Mycosis fungoides (MF) is the most common type of cutaneous T-cell lymphoma and can present with a wide range of clinical and pathological features. A 72-year-old male presented with tender, scaly plaques on the dorsal and palmar aspects of the hands and fingers, initially felt to represent viral verruca. Prior to presentation, the patient had been treating the lesions unsuccessfully as hand dermatitis with topical clobetasol for almost a year. Biopsies of two lesions on the left hand both revealed prominent spongiotic vesicles, mimicking dyshidrotic dermatitis. An atypical lymphoid infiltrate tagging the dermal-epidermal junction and forming intraepidermal microabscesses was observed. The lesional lymphocytes were hyperchromatic and had convoluted nuclear contours. The lymphocytic infiltrate expressed CD4 and CD8 at a ratio of at least 10:1 with loss of CD7 expression. T-cell receptor gene rearrangement studies performed on both biopsies showed identical clonal rearrangements of the T-cell receptors, both gamma and beta. A colloidal iron tissue stain was subsequently performed highlighting prominent intraepidermal mucin within the spongiotic foci. Based on the histopathologic findings, the diagnosis of acral MF with spongiotic vesiculation and mucinosis was made.
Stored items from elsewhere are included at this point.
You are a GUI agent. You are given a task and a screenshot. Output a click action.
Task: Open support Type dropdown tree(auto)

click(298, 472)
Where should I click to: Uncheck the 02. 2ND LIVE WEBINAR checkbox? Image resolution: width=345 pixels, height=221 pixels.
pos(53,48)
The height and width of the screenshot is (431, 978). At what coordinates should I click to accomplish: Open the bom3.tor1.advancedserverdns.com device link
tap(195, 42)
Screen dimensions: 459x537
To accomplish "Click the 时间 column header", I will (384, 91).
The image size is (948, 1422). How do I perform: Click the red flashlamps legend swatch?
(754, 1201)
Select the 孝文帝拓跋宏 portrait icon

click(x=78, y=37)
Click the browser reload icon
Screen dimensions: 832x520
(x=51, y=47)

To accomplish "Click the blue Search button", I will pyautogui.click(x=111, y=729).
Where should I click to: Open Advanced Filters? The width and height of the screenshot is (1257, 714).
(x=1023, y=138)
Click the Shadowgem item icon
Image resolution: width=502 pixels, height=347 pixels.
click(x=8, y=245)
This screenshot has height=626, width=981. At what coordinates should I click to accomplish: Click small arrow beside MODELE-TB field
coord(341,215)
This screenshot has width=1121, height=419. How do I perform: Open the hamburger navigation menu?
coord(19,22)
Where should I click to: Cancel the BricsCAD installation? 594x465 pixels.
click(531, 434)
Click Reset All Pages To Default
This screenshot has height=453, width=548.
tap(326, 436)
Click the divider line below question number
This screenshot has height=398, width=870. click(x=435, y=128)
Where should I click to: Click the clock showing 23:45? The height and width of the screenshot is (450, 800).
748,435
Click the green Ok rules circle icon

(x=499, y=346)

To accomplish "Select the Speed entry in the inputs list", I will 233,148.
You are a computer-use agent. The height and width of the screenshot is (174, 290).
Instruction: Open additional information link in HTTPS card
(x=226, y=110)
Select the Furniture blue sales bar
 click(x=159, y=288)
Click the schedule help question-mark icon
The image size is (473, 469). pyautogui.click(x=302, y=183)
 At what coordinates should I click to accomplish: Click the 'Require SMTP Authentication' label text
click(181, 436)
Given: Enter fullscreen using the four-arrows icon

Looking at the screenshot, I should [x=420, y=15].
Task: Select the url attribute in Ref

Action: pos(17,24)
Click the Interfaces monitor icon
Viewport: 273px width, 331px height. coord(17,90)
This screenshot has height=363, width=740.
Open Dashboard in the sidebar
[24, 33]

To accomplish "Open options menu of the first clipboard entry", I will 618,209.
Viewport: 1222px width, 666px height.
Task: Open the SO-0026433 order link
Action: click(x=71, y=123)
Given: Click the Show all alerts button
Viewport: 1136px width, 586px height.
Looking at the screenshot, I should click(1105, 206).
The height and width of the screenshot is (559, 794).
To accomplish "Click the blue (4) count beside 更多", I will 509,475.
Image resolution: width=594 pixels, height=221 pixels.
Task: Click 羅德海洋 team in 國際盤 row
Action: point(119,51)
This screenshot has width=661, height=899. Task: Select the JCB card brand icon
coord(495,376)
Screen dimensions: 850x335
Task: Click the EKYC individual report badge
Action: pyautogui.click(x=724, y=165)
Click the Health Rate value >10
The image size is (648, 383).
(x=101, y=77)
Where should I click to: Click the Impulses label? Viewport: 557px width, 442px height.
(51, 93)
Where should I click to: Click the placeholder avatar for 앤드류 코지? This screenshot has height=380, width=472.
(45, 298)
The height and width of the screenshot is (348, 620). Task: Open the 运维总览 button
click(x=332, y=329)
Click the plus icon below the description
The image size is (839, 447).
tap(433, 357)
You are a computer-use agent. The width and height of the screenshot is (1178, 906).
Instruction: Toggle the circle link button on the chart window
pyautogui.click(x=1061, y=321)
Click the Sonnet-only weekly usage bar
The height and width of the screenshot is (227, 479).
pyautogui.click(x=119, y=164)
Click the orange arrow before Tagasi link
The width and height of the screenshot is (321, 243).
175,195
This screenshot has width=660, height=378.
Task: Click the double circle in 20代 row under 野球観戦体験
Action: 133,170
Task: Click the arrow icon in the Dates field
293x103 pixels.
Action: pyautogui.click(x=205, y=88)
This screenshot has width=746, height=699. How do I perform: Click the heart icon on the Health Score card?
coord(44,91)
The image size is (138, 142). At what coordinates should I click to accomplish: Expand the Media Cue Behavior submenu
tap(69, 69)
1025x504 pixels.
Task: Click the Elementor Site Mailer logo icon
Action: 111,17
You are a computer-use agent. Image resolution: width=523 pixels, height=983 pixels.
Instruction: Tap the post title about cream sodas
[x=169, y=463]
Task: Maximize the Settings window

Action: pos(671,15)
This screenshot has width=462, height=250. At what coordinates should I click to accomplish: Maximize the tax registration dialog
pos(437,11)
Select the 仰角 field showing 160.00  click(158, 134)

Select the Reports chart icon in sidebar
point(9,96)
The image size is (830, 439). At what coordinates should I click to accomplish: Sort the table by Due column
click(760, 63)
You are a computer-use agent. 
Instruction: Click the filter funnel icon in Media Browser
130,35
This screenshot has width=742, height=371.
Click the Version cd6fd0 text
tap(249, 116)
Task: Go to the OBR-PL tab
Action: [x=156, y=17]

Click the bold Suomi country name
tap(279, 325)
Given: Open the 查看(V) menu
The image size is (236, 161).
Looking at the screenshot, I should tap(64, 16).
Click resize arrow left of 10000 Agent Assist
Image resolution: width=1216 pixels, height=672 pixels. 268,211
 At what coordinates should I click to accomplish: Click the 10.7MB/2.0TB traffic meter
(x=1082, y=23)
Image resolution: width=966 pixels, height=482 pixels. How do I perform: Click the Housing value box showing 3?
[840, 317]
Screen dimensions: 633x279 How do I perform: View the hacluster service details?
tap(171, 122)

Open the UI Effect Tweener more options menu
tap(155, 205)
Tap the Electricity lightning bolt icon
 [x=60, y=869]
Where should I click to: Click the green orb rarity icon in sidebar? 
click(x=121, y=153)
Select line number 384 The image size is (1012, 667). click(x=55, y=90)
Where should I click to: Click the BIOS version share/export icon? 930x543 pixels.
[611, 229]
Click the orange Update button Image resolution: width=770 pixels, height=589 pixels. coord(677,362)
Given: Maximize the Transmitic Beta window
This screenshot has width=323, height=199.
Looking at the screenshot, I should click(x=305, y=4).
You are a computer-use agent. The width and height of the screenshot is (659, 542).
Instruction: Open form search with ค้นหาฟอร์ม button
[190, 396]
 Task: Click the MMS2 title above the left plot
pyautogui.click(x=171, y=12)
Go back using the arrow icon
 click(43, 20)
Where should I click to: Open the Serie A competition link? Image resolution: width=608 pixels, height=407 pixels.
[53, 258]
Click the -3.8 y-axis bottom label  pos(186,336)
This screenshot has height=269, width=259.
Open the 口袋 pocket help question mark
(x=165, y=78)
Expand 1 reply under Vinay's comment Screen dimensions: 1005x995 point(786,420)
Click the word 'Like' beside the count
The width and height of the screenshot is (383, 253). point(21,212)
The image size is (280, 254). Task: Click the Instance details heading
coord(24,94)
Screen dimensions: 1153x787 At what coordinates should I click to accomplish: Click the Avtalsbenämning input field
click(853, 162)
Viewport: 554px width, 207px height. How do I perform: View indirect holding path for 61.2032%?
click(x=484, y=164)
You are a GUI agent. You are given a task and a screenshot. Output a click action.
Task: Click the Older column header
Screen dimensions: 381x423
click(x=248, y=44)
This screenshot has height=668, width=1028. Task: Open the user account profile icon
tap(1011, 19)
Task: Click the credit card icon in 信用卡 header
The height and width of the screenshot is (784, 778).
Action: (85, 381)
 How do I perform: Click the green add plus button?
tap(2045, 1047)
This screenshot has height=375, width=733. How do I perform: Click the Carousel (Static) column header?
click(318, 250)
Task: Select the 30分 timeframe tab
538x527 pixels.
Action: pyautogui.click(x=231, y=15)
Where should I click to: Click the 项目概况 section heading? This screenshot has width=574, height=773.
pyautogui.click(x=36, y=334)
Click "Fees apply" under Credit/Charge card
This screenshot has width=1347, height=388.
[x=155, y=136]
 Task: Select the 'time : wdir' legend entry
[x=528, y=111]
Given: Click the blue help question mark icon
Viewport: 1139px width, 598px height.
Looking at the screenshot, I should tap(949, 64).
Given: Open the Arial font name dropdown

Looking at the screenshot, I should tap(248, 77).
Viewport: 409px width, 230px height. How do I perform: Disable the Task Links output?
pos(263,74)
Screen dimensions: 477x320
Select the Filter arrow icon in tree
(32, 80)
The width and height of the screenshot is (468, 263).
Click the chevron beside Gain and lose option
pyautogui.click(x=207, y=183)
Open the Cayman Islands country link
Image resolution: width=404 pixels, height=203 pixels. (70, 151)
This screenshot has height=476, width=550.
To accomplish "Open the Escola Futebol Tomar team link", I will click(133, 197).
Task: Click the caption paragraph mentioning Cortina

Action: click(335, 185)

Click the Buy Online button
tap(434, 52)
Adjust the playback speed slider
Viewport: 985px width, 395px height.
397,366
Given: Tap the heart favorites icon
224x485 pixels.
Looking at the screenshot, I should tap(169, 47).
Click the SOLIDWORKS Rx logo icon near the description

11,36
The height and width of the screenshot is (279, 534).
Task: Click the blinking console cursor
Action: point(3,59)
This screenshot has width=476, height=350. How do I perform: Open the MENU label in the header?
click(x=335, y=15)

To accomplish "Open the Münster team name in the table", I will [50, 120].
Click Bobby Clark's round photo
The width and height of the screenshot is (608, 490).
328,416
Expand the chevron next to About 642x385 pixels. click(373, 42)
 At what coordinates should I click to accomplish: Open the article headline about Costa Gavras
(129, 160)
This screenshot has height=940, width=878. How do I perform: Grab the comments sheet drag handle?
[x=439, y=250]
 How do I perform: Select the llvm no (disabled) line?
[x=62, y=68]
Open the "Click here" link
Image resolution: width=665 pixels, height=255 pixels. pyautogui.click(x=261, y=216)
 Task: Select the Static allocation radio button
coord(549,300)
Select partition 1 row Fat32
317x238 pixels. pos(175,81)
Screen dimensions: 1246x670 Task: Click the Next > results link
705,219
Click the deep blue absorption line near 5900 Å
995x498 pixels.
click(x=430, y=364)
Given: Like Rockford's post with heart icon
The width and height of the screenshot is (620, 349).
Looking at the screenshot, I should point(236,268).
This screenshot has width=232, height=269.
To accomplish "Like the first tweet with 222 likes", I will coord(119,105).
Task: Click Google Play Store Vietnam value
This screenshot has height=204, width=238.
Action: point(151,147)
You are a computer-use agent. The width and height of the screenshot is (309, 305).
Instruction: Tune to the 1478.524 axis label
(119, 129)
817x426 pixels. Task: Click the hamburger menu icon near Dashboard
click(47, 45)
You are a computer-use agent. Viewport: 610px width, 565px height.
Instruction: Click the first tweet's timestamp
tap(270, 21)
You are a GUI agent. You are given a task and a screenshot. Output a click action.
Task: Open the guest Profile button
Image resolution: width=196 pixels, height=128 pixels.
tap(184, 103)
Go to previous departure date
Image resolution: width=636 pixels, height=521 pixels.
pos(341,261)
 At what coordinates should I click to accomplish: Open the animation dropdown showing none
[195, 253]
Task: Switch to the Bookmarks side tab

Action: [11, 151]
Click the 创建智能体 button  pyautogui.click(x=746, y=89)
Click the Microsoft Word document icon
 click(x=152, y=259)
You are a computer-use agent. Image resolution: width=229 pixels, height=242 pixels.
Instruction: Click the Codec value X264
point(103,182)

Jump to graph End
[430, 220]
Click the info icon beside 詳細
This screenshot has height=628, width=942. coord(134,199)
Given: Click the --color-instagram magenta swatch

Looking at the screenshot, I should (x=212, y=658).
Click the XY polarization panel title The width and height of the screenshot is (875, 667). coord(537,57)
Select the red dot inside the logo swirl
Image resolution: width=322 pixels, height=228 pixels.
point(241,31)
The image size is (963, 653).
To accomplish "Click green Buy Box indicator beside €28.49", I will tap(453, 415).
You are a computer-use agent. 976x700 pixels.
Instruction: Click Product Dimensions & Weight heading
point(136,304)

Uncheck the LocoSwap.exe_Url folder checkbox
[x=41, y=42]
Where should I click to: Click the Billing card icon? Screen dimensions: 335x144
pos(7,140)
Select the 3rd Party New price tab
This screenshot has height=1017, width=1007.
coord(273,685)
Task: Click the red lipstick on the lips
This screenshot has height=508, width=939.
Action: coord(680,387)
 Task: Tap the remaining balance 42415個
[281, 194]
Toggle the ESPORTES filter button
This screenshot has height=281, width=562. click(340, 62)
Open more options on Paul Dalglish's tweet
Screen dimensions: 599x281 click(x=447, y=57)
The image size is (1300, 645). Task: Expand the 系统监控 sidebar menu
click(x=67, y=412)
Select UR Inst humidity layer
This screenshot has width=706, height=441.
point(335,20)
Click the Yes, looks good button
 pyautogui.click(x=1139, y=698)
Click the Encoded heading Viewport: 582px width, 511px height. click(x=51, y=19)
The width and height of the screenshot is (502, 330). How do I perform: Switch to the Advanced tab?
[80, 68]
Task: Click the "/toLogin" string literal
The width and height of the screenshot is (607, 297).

While slight spongiosis can be seen in MF, substantial spongiosis and vesiculation is rare, which can lead to misdiagnosis in favor of an inflammatory dermatosis. In cases of MF with prominent spongiosis, the presence of substantial mucinosis may serve as a helpful clue in the histopathologic evaluation.

Financial Disclosure:
No current or relevant financial relationships exist.